• SÉRIE D'EXERCICES:
**1)** Répondez brièvement à ces questions sur le texte consacré à l'enseignement de la philosophie :
(a) Quel nom le texte donne-t-il aux contes, allégories ou mythes philosophiques qui servent à transmettre l'héritage philosophique ?
(b) Quels supports pédagogiques sont cités nommément dans la partie « Différents supports » ?
(c) Quel ouvrage sert à ouvrir les élèves à d'autres visions du monde ?
**2)** Recopiez à l'identique le passage du texte consacré à l'enseignement de la philosophie qui commence par les mots contenant « Notre société multiculturelle » et se termine par « de proverbes multiculturels. ».
**3)** Reformulez sous forme de liste plus concise, s'il vous plaît, le paragraphe du texte consacré à l'enseignement de la philosophie qui commence par « Certes, la conceptualisation », en gardant ses faits principaux.

Certes, la conceptualisation et la pensée abstraite sont difficiles pour certains élèves du Modal. La démarche philosophique et la pensée analogique peuvent alors les aider dans l'éveil de leur propre intelligence. La transmission de l'héritage philosophique peut passer par ce que je nomme des « histoires enseignement ». Ces dernières sont des contes, des allégories ou des mythes philosophiques. Ces outils de travail permettent d'obtenir de la part de l'élève une compréhension, sans qu'il ait à produire de gros efforts intellectuels. L'« histoire enseignement » permet de contourner la difficulté purement intellectuelle, en touchant d'abord les intuitions et la sensibilité des élèves. L'histoire de la philosophie antique occidentale, par exemple, est souvent relatée sous cette forme. La pensée et les faits et gestes d'un Socrate, d'un Diogène au d'un Épictète sont souvent transmis de cette manière. L'avantage d'un tel outil tient dans le fait qu'il peut occuper un cours entier en travaillant sur un conte ou un mythe philosophique, ou bien s'intercaler au sein des autres moyens pédagogiques par l'intermédiaire de courtes histoires.

Les outils pédagogiques

Il est nécessaire de varier les outils pédagogiques, d'inventer et de rechercher de exercices ludiques.

- Différents supports

J'utilise des texte, des vidéos, des affiches et toutes sortes de supports pédagogiques. Je n’hésite pas à solliciter les supports culturels fournis par les élèves, afin d'être en prise avec leur quotidien - et les valoriser est une nécessité. J'apprends toujours ainsi de mes élèves.

- Recueil de proverbes du monde

Notre société multiculturelle et la mondialisation des conflits nous indiquent qu'il est urgent de combattre le communautarisme. On ne peut s'enfermer dans la philosophie occidentale. J'incite les élèves à s’ouvrir à d'autres visions du monde, religieuses ou autres, afin d'en tirer le substrat philosophique. J'utilise pour cela un recueil de proverbes multiculturels.

• SECTION DES DONNÉES:
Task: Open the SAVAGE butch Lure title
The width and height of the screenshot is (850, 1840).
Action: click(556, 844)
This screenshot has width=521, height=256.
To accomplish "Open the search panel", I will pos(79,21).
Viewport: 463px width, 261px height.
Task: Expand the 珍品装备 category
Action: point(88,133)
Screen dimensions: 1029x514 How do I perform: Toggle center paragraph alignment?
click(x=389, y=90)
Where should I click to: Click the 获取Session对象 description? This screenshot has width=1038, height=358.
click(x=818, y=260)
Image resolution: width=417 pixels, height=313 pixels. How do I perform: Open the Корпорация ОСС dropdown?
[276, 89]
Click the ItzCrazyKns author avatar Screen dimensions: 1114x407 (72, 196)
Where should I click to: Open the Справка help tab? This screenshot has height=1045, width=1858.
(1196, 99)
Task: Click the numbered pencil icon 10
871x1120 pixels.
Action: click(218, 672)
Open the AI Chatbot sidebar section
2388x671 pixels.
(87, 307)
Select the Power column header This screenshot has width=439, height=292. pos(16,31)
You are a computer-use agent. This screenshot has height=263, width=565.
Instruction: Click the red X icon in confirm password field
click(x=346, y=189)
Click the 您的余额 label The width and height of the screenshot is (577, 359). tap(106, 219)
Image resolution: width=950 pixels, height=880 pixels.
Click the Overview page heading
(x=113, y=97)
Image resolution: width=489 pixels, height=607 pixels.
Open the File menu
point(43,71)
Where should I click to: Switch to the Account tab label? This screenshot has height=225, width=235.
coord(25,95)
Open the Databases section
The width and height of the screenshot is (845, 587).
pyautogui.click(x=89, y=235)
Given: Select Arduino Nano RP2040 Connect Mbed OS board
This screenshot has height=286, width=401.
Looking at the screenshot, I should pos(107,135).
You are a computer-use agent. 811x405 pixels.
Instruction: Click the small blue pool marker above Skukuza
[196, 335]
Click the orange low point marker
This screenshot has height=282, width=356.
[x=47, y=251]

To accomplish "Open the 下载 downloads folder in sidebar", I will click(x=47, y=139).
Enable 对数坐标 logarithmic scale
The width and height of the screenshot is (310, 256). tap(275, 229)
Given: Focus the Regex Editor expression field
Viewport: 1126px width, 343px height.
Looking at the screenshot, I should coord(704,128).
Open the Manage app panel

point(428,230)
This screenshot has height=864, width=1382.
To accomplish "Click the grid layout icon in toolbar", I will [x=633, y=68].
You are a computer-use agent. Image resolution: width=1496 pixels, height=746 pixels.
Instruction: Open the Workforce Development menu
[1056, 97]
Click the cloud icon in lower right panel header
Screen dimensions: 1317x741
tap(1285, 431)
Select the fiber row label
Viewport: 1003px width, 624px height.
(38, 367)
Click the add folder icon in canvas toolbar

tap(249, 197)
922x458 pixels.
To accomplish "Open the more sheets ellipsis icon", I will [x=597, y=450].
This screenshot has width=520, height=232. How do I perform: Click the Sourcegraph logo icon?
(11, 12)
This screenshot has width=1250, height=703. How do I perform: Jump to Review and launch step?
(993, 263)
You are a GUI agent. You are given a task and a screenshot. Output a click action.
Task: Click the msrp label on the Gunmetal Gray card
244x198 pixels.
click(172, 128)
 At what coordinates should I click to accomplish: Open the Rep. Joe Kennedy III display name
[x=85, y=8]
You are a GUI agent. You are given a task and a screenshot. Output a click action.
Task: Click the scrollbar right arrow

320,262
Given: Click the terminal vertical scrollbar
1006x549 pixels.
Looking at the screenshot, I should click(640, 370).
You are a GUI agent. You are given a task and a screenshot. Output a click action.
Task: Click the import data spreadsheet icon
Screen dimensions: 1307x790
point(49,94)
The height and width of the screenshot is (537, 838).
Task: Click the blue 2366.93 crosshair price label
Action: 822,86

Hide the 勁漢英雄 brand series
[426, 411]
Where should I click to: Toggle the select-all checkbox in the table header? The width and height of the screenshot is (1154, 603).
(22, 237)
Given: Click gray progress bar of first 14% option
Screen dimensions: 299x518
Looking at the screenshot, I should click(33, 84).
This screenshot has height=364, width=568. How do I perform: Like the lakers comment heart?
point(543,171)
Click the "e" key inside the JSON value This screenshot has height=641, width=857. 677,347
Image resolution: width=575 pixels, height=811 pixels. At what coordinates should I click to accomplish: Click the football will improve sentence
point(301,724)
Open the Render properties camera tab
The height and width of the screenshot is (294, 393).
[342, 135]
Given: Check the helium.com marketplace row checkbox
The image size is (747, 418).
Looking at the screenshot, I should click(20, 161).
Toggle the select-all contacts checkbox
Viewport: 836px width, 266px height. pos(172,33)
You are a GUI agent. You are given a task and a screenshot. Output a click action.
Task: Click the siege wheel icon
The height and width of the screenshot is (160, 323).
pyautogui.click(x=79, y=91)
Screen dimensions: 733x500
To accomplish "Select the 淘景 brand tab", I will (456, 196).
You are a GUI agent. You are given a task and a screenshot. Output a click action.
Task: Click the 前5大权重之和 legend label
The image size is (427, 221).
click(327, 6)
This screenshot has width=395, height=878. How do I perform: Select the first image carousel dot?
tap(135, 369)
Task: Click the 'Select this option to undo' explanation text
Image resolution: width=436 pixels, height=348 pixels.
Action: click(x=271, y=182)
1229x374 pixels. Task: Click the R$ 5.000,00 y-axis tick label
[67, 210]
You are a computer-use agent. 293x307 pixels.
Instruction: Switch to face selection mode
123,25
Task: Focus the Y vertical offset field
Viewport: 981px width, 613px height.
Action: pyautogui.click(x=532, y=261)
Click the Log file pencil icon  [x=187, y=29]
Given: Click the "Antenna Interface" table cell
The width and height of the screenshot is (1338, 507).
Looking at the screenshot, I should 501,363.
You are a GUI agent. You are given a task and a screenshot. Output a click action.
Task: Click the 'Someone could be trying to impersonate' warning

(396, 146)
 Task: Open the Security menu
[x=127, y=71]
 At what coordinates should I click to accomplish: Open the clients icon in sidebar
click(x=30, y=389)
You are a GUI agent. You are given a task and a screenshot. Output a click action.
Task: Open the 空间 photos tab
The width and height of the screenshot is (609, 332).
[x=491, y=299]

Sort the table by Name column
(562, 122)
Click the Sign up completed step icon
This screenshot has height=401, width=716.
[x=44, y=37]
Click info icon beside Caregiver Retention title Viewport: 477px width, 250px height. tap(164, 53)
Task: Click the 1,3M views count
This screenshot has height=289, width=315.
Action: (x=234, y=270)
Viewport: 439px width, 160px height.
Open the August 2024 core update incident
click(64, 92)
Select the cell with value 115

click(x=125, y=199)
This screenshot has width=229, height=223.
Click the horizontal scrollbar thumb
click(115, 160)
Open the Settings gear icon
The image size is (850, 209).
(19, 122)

• RÉSULTATS PAR EXERCICE:
**1)**
(a) Des « histoires enseignement ».
(b) Des textes, des vidéos et des affiches.
(c) Un recueil de proverbes multiculturels.

**2)**
Notre société multiculturelle et la mondialisation des conflits nous indiquent qu'il est urgent de combattre le communautarisme. On ne peut s'enfermer dans la philosophie occidentale. J'incite les élèves à s’ouvrir à d'autres visions du monde, religieuses ou autres, afin d'en tirer le substrat philosophique. J'utilise pour cela un recueil de proverbes multiculturels.

**3)**
- Certains élèves du Modal ont du mal avec la conceptualisation et la pensée abstraite ; la démarche philosophique et la pensée analogique peuvent les aider à éveiller leur propre intelligence.
- L'héritage philosophique peut se transmettre par des « histoires enseignement » : contes, allégories ou mythes philosophiques.
- Ces histoires permettent de comprendre sans gros effort intellectuel, en touchant d'abord les intuitions et la sensibilité des élèves.
- L'histoire de la philosophie antique occidentale, notamment la pensée et les faits et gestes de Socrate, Diogène ou Épictète, est souvent transmise sous cette forme.
- Cet outil peut occuper un cours entier, avec un conte ou un mythe philosophique, ou s'intercaler entre d'autres moyens pédagogiques sous forme de courtes histoires.